Back to Jean Genie. Or Jean Genet, as I found out this week. Twenty years later, I’m finally putting the pieces together. David Bowie wrote that song with Genet in mind, and when I looked up Jean Genet’s work, something inside me leaped. Like if you found out, that for the last years, every time you turned on the radio, your favorite song had just ended. You never got to listen to it, yet it was always playing for you if you could have just tuned in earlier.
I watched Un chant D’Amour this week, a controversial little film made in the 50s , by Genet, about two prisoners in joining cells, sharing a wall, and much more than that. I won’t say more about it…It’s beautiful and erotic.
Genet wrote Querelle a Brest and a movie was made of it. It stars Brad Davis, and here’s another Ha-ah moment for me: for a long time, my favorite movie was Midnight Express. There was something about that character which again resonated with me. I never saw Brad Davis again, until this week, when I watched Querelle. Turns out, he was bi and married and passed away from an AIDS related illness in his forties. Again, that made my little brain reel.

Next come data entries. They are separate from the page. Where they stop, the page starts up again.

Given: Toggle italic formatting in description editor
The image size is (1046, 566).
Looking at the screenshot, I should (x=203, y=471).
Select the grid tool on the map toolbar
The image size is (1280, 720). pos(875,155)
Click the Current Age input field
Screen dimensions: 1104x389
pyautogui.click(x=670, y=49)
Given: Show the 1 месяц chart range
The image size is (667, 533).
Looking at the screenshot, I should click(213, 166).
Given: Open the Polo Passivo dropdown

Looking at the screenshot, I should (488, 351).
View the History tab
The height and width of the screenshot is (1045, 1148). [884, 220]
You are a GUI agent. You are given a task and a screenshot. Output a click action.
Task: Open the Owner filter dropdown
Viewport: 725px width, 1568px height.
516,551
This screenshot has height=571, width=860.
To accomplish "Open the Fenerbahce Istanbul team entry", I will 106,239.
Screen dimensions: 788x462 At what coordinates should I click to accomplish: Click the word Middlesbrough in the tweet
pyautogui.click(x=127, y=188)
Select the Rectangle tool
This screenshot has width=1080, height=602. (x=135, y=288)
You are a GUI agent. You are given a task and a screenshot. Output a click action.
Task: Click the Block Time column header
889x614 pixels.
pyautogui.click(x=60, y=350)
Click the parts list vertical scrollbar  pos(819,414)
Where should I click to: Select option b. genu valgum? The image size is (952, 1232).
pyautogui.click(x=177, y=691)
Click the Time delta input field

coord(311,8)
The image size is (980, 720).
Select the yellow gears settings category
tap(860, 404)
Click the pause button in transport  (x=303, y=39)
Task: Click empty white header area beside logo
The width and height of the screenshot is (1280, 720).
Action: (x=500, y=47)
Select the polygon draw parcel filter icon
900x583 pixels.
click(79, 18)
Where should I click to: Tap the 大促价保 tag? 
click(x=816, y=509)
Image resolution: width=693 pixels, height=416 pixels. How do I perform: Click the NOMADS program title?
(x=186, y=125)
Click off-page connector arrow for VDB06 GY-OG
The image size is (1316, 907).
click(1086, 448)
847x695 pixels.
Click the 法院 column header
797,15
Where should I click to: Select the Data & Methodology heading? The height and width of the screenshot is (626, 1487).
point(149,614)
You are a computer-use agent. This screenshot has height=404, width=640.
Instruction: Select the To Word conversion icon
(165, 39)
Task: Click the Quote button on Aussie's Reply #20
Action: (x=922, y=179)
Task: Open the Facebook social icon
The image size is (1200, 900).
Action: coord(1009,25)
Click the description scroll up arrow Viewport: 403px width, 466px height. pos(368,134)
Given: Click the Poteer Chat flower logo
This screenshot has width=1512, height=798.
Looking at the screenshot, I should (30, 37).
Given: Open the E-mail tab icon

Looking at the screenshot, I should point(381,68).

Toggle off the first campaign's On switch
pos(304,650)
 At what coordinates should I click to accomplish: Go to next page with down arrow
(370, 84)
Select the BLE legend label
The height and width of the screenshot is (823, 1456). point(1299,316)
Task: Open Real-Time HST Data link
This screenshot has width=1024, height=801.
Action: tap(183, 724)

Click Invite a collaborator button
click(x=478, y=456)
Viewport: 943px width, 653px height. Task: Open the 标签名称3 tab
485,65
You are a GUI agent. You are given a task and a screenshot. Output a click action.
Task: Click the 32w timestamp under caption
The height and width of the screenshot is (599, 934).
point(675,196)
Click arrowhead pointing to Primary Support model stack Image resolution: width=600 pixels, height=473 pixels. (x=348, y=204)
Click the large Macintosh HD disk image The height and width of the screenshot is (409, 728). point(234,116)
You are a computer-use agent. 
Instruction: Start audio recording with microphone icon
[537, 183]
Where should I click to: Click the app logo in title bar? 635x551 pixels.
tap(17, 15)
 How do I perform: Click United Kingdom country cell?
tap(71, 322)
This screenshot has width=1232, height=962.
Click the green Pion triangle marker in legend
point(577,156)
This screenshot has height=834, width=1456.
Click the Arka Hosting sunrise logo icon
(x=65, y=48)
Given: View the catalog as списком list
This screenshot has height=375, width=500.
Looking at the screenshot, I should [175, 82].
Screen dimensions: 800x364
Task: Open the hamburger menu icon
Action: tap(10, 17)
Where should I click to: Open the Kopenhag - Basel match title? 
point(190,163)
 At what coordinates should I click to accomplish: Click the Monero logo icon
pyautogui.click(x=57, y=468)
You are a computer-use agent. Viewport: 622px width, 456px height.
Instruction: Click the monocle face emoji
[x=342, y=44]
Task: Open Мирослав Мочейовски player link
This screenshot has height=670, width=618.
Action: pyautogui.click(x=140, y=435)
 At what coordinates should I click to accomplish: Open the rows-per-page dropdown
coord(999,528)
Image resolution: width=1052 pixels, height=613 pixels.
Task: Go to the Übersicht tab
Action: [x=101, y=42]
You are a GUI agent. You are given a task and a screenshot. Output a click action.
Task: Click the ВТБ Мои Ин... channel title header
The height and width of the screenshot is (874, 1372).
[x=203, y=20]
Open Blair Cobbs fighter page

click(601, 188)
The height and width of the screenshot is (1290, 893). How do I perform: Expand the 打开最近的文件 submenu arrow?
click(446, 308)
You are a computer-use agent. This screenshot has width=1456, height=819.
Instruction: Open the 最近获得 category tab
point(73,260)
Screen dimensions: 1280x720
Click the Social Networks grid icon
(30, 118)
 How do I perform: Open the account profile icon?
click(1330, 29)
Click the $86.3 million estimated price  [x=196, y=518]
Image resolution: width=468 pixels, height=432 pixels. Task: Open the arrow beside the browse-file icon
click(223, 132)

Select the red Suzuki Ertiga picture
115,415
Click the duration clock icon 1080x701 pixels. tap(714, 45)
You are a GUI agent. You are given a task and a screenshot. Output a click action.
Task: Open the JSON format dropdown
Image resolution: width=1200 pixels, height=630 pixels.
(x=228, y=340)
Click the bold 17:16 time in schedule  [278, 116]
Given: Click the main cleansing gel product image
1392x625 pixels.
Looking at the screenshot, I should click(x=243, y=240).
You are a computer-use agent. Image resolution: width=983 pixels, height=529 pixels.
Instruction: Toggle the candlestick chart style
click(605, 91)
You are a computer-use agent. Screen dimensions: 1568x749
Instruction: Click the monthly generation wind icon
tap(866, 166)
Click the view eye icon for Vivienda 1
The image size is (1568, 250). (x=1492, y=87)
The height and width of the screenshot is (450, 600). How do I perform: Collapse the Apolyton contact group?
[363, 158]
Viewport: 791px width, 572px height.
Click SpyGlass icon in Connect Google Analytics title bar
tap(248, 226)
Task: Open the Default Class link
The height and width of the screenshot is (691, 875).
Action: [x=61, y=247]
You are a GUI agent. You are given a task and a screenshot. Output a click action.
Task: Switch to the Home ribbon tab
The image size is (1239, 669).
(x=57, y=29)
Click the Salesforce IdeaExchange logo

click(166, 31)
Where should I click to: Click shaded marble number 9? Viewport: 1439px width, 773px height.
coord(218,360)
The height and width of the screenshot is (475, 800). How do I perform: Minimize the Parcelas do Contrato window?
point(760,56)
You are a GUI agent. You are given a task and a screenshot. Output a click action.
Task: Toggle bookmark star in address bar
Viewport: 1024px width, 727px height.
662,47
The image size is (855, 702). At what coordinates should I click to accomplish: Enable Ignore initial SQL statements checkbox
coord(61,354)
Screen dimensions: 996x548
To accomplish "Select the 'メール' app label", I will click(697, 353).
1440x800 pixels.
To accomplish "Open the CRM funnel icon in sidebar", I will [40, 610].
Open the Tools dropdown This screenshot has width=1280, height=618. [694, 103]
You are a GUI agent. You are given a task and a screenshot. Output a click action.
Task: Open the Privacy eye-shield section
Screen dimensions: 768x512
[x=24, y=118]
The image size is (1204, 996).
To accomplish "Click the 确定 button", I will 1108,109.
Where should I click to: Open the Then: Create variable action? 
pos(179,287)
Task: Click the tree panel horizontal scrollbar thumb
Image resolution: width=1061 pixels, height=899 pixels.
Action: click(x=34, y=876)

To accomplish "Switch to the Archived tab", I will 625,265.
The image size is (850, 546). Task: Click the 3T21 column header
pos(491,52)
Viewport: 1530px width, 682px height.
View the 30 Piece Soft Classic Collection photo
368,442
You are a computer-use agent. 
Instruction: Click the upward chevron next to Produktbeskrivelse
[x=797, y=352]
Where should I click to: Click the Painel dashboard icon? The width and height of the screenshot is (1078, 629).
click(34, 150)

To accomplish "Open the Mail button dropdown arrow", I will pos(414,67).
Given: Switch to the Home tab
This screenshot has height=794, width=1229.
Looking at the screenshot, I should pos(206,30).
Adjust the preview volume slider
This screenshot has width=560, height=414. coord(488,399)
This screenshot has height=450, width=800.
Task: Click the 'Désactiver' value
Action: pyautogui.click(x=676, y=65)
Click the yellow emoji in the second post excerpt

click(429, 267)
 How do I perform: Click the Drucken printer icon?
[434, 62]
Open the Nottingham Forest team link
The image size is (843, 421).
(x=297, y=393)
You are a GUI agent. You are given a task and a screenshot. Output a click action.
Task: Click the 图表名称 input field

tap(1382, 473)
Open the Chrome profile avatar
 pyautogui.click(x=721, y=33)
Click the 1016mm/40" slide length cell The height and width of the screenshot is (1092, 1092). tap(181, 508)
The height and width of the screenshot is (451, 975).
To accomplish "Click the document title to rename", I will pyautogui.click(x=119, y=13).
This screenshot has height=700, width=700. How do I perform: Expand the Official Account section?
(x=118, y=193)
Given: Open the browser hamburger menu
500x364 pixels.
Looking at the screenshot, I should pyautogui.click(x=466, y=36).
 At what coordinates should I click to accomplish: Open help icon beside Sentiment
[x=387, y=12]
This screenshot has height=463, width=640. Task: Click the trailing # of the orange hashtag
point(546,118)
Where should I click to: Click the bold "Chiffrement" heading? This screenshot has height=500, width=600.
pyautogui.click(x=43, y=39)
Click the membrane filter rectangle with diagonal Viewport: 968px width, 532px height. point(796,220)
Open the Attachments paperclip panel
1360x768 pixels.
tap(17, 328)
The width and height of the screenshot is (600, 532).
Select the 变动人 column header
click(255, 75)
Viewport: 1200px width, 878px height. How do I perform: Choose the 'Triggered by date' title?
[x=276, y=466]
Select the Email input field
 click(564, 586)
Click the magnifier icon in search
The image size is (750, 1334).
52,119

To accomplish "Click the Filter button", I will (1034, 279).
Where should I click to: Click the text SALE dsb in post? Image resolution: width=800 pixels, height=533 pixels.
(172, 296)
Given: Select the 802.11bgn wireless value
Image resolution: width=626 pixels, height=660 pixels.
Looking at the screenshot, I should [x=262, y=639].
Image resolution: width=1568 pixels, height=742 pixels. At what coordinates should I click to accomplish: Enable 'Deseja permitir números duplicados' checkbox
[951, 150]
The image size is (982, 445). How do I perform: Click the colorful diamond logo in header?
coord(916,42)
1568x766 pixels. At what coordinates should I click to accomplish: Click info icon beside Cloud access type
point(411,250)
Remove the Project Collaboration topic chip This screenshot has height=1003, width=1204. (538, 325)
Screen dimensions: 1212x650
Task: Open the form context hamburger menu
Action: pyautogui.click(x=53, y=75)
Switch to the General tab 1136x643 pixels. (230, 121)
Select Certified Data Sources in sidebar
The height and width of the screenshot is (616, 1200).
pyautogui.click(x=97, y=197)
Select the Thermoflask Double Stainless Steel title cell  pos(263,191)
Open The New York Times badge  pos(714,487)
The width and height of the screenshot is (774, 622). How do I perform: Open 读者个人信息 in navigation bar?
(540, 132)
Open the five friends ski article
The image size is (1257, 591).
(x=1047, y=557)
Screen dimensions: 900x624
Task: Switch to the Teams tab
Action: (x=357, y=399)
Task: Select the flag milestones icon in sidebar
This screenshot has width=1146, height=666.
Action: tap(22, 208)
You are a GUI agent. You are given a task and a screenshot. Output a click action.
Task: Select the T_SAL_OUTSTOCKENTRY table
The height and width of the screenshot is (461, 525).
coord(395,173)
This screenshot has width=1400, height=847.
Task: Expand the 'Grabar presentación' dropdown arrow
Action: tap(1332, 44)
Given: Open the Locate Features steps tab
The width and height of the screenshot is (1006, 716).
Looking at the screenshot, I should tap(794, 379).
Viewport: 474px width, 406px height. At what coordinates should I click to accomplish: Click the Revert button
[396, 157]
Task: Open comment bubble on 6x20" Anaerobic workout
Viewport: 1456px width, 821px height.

All this connections…It makes you feel less lonely in the world, I suppose.
Why did it take me twenty years to discover Genet? Because, unlike Ridley Scott or Micheal Bay, or whoever else making movies out there, he was a queer man and somewhat of an underground artist. Yet, he was important man, and very much an activist. I should have been told about him at some point during my education. High School or Cegep, Drama, something, people. Please.
Why do queer people have to work so fucking hard to find these things out? I want my queer culture on a silver platter.
Then again, maybe not. Maybe it’s better this way. Maybe this connecting the dots things is what keeps me searching, learning, and questioning.
But more importantly, it keeps me dreaming too.